(Beginning of Provided passage)

SQLite not using covering indices when available

(1.1) By franztesca on 2024-07-29 15:17:45 edited from 1.0 [link] [source]

I'm trying to optimize my application by adding some covering indexing for important queries that we run frequently. Some of these indices would also include a string-comparison expression, which should remove the need of string compare as the result of the comparsison should be already in the index. However, it seems that no matter what, SQLite will not use the available indices unless forced with INDEXED BY.

Is there a rational reason why SQLite would do a row lookup (+ expression evaluation) instead of using the available covering index?

This is a playground (can be executed on the sqlite fiddle) similar to my setup:

CREATE TABLE IF NOT EXISTS test(id PRIMARY KEY, value1, value2);
CREATE INDEX IF NOT EXISTS test_index_1 ON test(id, value1, value2 = 'test_value');
CREATE INDEX IF NOT EXISTS test_index_2 ON test(id, value1, value2);

REPLACE INTO test VALUES ('a', 10, 'test_value'), ('b', 'abc', 'test_value'), ('c', 'abc', 'hello');

EXPLAIN QUERY PLAN SELECT id FROM test WHERE id = 'abc' AND value1 = 42 AND value2 = 'test_value';
EXPLAIN QUERY PLAN SELECT id FROM test INDEXED BY test_index_1 WHERE id = 'abc' AND value1 = 42 AND value2 = 'test_value';
EXPLAIN QUERY PLAN SELECT id FROM test INDEXED BY test_index_2 WHERE id = 'abc' AND value1 = 42 AND value2 = 'test_value';

and the output is

QUERY PLAN
`--SEARCH test USING INDEX sqlite_autoindex_test_1 (id=?)

(End of Provided passage)

> **Work to be completed**: Copy the SQLite covering-index post from "REPLACE INTO test" to "INDEX sqlite_autoindex_test_1 (id=?)", putting "sample_value" in place of "test_value".

(Beginning of Data provided)

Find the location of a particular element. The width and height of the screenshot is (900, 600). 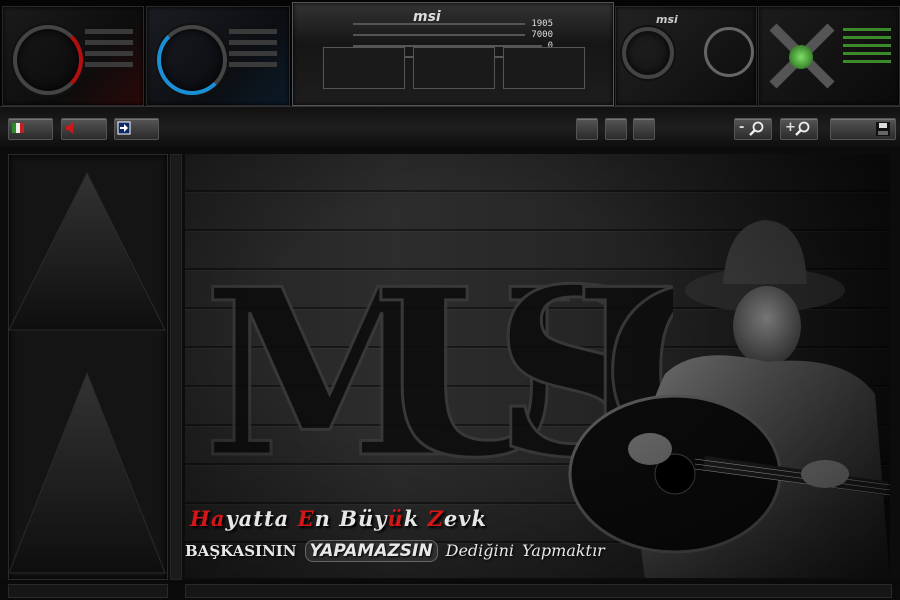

(End of Data provided)

> **Solution for this problem**:
REPLACE INTO test VALUES ('a', 10, 'sample_value'), ('b', 'abc', 'sample_value'), ('c', 'abc', 'hello');

EXPLAIN QUERY PLAN SELECT id FROM test WHERE id = 'abc' AND value1 = 42 AND value2 = 'sample_value';
EXPLAIN QUERY PLAN SELECT id FROM test INDEXED BY test_index_1 WHERE id = 'abc' AND value1 = 42 AND value2 = 'sample_value';
EXPLAIN QUERY PLAN SELECT id FROM test INDEXED BY test_index_2 WHERE id = 'abc' AND value1 = 42 AND value2 = 'sample_value';

and the output is

QUERY PLAN
`--SEARCH test USING INDEX sqlite_autoindex_test_1 (id=?)